# Start of TEXT BLOCK
Where I get my news

I’m always curious to see how people consume content on the web. There are so many options out there and so much content to parse through, and new apps being created every day to help us do that.

Reeder for iPad

Below is how I consume news and content on the web (in order):

Google Reader via the Reeder app on iPhone and iPad. It will definitely make the list of my favorite apps this year. In fact, check out my iPad homescreen, you’ll see it made the bottom dock, which is huge.

Summify via Gmail. I get a daily email from this service with the news that is most tweeted by my social graph. Love that.

ESPN.com. It’s amazing how they keep me coming to that site. It’s the only site I go to rather than preferring an RSS subscription to.

WSJ and NYTIMES iPad apps, mostly on the weekends. They are part of the reason I’m loving my iPad again.

Flipboard on iPad, but less and less every day. I used to love it but once the great UI wore off, it wasn’t a fast enough way for me to get the most important news. Reeder far and away is better for me.

Twitter barely ever these days for news.  Though if fuels Summify so my social graph still very much influences what I read, but in the beginning of using Twitter I used it a great deal for getting news and articles.

Any news I do want to read, 95% of the time I throw it into Instapaper to read later. Or even read immediately after because the formatting on Instapaper is typically more conducive to the iPad (where I do most of my reading).

What are you using?
# End of TEXT BLOCK
| PROBLEM SET |
**a.** From the post on news reading habits above, write out the passage starting with "WSJ and NYTIMES" and going on through "are you using?".
**b.** Extend the post about how its writer gets news, picking up right after its final line.
# Start of GIVEN INFORMATION
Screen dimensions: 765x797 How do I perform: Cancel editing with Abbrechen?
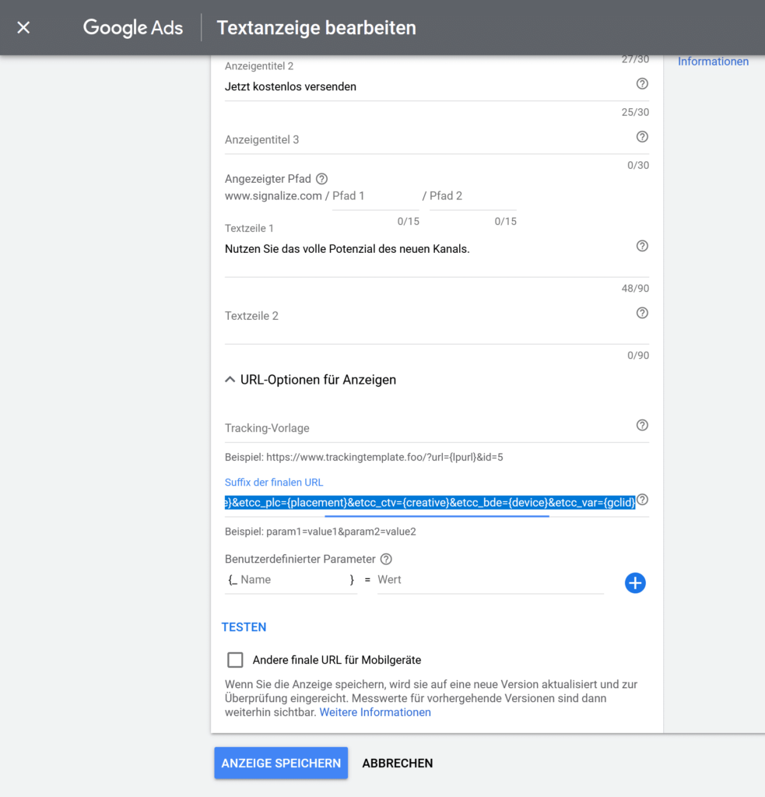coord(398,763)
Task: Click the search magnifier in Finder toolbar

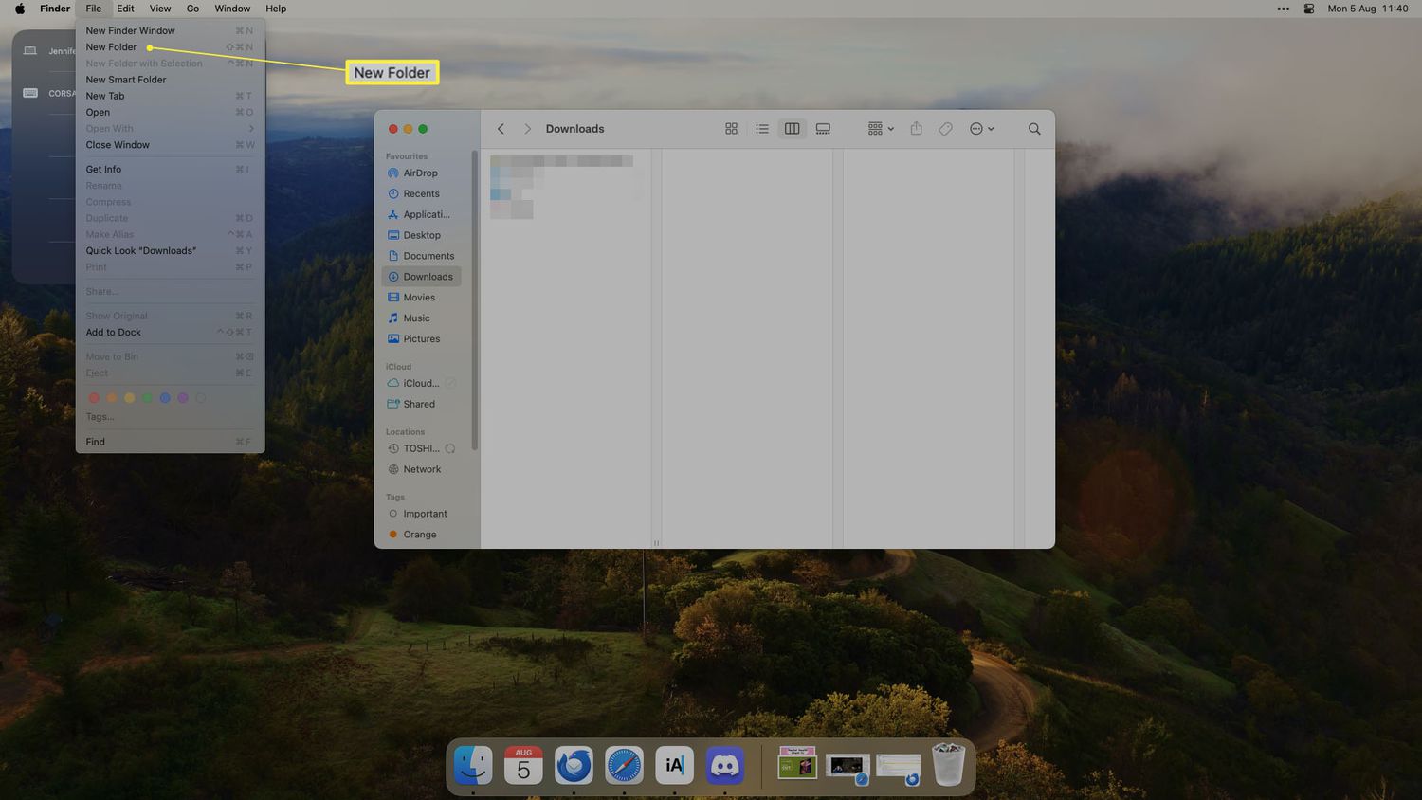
# End of GIVEN INFORMATION
| WRITTEN RESPONSES |
**a.**
WSJ and NYTIMES iPad apps, mostly on the weekends. They are part of the reason I’m loving my iPad again.

Flipboard on iPad, but less and less every day. I used to love it but once the great UI wore off, it wasn’t a fast enough way for me to get the most important news. Reeder far and away is better for me.

Twitter barely ever these days for news.  Though if fuels Summify so my social graph still very much influences what I read, but in the beginning of using Twitter I used it a great deal for getting news and articles.

Any news I do want to read, 95% of the time I throw it into Instapaper to read later. Or even read immediately after because the formatting on Instapaper is typically more conducive to the iPad (where I do most of my reading).

What are you using?

**b.**
  1. Drew Hawkins on June 23, 2011 at 12:16 pm

    I enjoy Pulse on my phone to scan news on the go. I’m also a huge fan of Summify, between that and a couple of smart briefs in my email inbox I don’t get very behind on what’s going on. Other non-tech/marketing related stuff I mainly get flipping back and forth between Sportscenter and CNN while I’m eating breakfast in the morning. 

  2. Lindsay Reene on June 23, 2011 at 12:21 pm

    Just read this through G’Reader :) … have a folder for our team’s blogs.  Great post. 

  3. David Burke on June 23, 2011 at 12:30 pm

    CNN.com, still, after i think 5 years is my old standby. I was pretty set on google news for a while but just fell out of favor. I do like the NY times app on the iPhone over CNN. Couple of Linkedin Groups i get the digest from, and i watch the 1opm Local news every night, religiously, and Nightline in the winter when we’re not playing outside.

  4. Anson Burtch on June 23, 2011 at 12:46 pm

    Interesting post because I’m somewhat the opposite.  I loved Google Reader when I first discovered it, but found that I couldn’t keep up with all the info flooding in.  It wasn’t in my personality to skip or not read things and I had way too many feeds.  Recently when I joined Twitter I discovered the majority of RSS feeds I was following also had Twitter accounts.  So now I use Twitter primarily for news and only check Google Reader occasionally.

    For example following people who are dedicated tweeters on certain subjects keeps me up to date on the news in that area of the world.  I also follow the Braves beat reporter from the Atlanta Journal Constitutions and thus get in-game updates in my feed. 

    The NYT paywall is quite a bummer. I used to read tons of NYT articles but now hesitate to click on them when I see them on Twitter because I don’t want to use up the monthly free allotment. There’s too much free news out there for me to be paying for it (yet).

  5. Emil Engelman on June 23, 2011 at 1:33 pm

    I use Google Reader for everything.  I tried Summify but just seemed to not give enough information but i did not take the time to really use it.  I may give it a shot again.  I am a huge Andriod fan, I purchased the Xoom when it first came out and I use Newsr to view my Google reader great APP.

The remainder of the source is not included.